**PROBLEM TO SOLVE:** Repeat every entry in full. Match each line exactly.

**RECORDS SHOWN:**
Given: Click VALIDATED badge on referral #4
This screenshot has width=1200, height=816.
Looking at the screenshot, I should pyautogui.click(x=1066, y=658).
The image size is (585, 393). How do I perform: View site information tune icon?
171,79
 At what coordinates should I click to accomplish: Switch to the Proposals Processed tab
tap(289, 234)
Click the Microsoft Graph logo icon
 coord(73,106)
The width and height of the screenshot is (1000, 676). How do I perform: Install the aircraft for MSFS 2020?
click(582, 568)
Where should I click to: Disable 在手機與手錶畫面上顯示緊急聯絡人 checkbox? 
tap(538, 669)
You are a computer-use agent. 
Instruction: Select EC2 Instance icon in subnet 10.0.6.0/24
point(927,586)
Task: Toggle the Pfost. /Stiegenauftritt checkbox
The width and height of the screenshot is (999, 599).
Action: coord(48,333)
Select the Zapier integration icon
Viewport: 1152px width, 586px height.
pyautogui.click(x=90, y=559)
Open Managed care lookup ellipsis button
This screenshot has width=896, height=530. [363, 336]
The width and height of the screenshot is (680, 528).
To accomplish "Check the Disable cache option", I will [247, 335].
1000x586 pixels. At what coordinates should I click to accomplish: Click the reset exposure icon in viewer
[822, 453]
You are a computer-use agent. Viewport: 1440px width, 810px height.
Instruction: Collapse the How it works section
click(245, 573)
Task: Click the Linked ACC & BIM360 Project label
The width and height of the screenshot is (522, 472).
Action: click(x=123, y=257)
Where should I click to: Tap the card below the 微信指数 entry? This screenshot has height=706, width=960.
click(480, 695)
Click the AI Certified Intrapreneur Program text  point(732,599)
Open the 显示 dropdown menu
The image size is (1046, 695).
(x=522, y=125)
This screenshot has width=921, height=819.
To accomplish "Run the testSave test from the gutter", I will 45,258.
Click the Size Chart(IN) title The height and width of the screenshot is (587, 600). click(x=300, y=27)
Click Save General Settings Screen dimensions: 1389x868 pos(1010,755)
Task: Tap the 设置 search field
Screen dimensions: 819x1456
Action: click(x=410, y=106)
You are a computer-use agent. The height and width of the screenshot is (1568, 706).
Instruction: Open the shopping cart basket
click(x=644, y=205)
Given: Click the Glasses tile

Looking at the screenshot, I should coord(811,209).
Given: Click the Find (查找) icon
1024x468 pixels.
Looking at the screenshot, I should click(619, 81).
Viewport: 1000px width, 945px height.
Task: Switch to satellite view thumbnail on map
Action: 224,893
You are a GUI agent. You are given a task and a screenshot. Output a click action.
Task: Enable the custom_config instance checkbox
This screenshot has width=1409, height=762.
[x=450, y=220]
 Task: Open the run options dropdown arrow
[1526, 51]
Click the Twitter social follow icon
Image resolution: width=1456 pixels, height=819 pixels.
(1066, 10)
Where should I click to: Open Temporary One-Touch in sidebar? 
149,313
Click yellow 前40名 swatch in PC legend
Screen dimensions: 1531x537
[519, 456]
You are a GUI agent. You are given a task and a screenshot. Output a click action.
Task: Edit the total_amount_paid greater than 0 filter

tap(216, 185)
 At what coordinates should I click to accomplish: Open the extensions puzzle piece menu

**EXERCISE ANSWER:**
Given: Click VALIDATED badge on referral #4
This screenshot has width=1200, height=816.
Looking at the screenshot, I should pyautogui.click(x=1066, y=658).
The image size is (585, 393). How do I perform: View site information tune icon?
171,79
 At what coordinates should I click to accomplish: Switch to the Proposals Processed tab
tap(289, 234)
Click the Microsoft Graph logo icon
 coord(73,106)
The width and height of the screenshot is (1000, 676). How do I perform: Install the aircraft for MSFS 2020?
click(582, 568)
Where should I click to: Disable 在手機與手錶畫面上顯示緊急聯絡人 checkbox? 
tap(538, 669)
You are a computer-use agent. 
Instruction: Select EC2 Instance icon in subnet 10.0.6.0/24
point(927,586)
Task: Toggle the Pfost. /Stiegenauftritt checkbox
The width and height of the screenshot is (999, 599).
Action: coord(48,333)
Select the Zapier integration icon
Viewport: 1152px width, 586px height.
pyautogui.click(x=90, y=559)
Open Managed care lookup ellipsis button
This screenshot has width=896, height=530. [363, 336]
The width and height of the screenshot is (680, 528).
To accomplish "Check the Disable cache option", I will [247, 335].
1000x586 pixels. At what coordinates should I click to accomplish: Click the reset exposure icon in viewer
[822, 453]
You are a computer-use agent. Viewport: 1440px width, 810px height.
Instruction: Collapse the How it works section
click(245, 573)
Task: Click the Linked ACC & BIM360 Project label
The width and height of the screenshot is (522, 472).
Action: click(x=123, y=257)
Where should I click to: Tap the card below the 微信指数 entry? This screenshot has height=706, width=960.
click(480, 695)
Click the AI Certified Intrapreneur Program text  point(732,599)
Open the 显示 dropdown menu
The image size is (1046, 695).
(x=522, y=125)
This screenshot has width=921, height=819.
To accomplish "Run the testSave test from the gutter", I will 45,258.
Click the Size Chart(IN) title The height and width of the screenshot is (587, 600). click(x=300, y=27)
Click Save General Settings Screen dimensions: 1389x868 pos(1010,755)
Task: Tap the 设置 search field
Screen dimensions: 819x1456
Action: click(x=410, y=106)
You are a computer-use agent. The height and width of the screenshot is (1568, 706).
Instruction: Open the shopping cart basket
click(x=644, y=205)
Given: Click the Glasses tile

Looking at the screenshot, I should coord(811,209).
Given: Click the Find (查找) icon
1024x468 pixels.
Looking at the screenshot, I should click(619, 81).
Viewport: 1000px width, 945px height.
Task: Switch to satellite view thumbnail on map
Action: 224,893
You are a GUI agent. You are given a task and a screenshot. Output a click action.
Task: Enable the custom_config instance checkbox
This screenshot has width=1409, height=762.
[x=450, y=220]
 Task: Open the run options dropdown arrow
[1526, 51]
Click the Twitter social follow icon
Image resolution: width=1456 pixels, height=819 pixels.
(1066, 10)
Where should I click to: Open Temporary One-Touch in sidebar? 
149,313
Click yellow 前40名 swatch in PC legend
Screen dimensions: 1531x537
[519, 456]
You are a GUI agent. You are given a task and a screenshot. Output a click action.
Task: Edit the total_amount_paid greater than 0 filter

tap(216, 185)
 At what coordinates should I click to accomplish: Open the extensions puzzle piece menu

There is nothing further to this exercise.